There are several effective ways to manage SAD, often combining lifestyle adjustments with professional support:

  1. Light Therapy – Exposure to bright light boxes can help regulate mood and circadian rhythms.
  2. Psychotherapy – Approaches such as Cognitive Behavioural Therapy (CBT) or person-centred therapy can help address low mood, negative thought patterns, and coping strategies.
  3. Lifestyle Adjustments – Exercise, maintaining a routine, spending time outdoors, and a balanced diet can support mood.
  4. Medication – In some cases, antidepressants may be prescribed.

Seeking professional guidance ensures you receive personalised support tailored to your needs.

 

How Therapy Can Help

Working with a qualified therapist can provide a safe, supportive space to explore your feelings and develop coping strategies. Therapists can help you:

  • Identify early signs of SAD and manage symptoms before they escalate
  • Challenge negative thought patterns that intensify seasonal low mood
  • Develop routines and habits that improve energy and motivation
  • Combine therapy with other treatments like light therapy for the best results

In Cheshire, I offer integrative support for adults and young people experiencing seasonal depression, anxiety, or low mood. Sessions are available in-person or online, tailored to the individual’s needs.
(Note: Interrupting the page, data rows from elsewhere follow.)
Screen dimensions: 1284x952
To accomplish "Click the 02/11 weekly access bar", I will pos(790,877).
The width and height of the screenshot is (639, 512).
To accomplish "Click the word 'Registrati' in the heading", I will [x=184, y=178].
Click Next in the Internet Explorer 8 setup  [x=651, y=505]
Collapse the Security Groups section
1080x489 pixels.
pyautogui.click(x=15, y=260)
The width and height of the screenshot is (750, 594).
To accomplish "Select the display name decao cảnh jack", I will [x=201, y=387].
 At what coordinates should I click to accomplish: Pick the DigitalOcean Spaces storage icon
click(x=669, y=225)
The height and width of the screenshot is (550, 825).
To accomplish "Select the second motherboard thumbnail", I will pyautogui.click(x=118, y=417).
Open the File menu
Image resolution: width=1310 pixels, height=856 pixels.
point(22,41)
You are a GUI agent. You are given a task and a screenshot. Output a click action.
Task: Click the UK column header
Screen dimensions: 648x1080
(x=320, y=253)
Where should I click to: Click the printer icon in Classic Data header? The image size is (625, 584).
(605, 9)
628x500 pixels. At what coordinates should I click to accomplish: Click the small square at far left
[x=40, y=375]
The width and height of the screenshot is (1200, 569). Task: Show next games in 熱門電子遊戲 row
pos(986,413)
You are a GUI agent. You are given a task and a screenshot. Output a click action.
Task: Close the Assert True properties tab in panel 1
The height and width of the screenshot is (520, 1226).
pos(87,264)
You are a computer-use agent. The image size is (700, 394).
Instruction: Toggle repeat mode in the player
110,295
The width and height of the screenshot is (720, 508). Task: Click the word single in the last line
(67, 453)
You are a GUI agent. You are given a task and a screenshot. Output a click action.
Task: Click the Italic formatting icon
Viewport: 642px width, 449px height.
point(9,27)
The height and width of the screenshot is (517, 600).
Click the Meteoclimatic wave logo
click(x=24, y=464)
Contact me to arrange a confidential initial conversation and explore your options.

 

Practical Tips for Managing SAD

  • Spend time outside each day, even in winter
  • Keep consistent sleep and meal routines
  • Engage in regular exercise
  • Stay socially connected with friends or family
  • Consider light therapy in consultation with a healthcare professional
  • Keep a mood journal to track patterns and triggers

Final Thoughts

Seasonal Affective Disorder is a common and treatable condition. Recognising the symptoms early and seeking professional support can prevent low mood from affecting your daily life. Therapy, lifestyle changes, and light therapy can all help improve wellbeing during the darker months.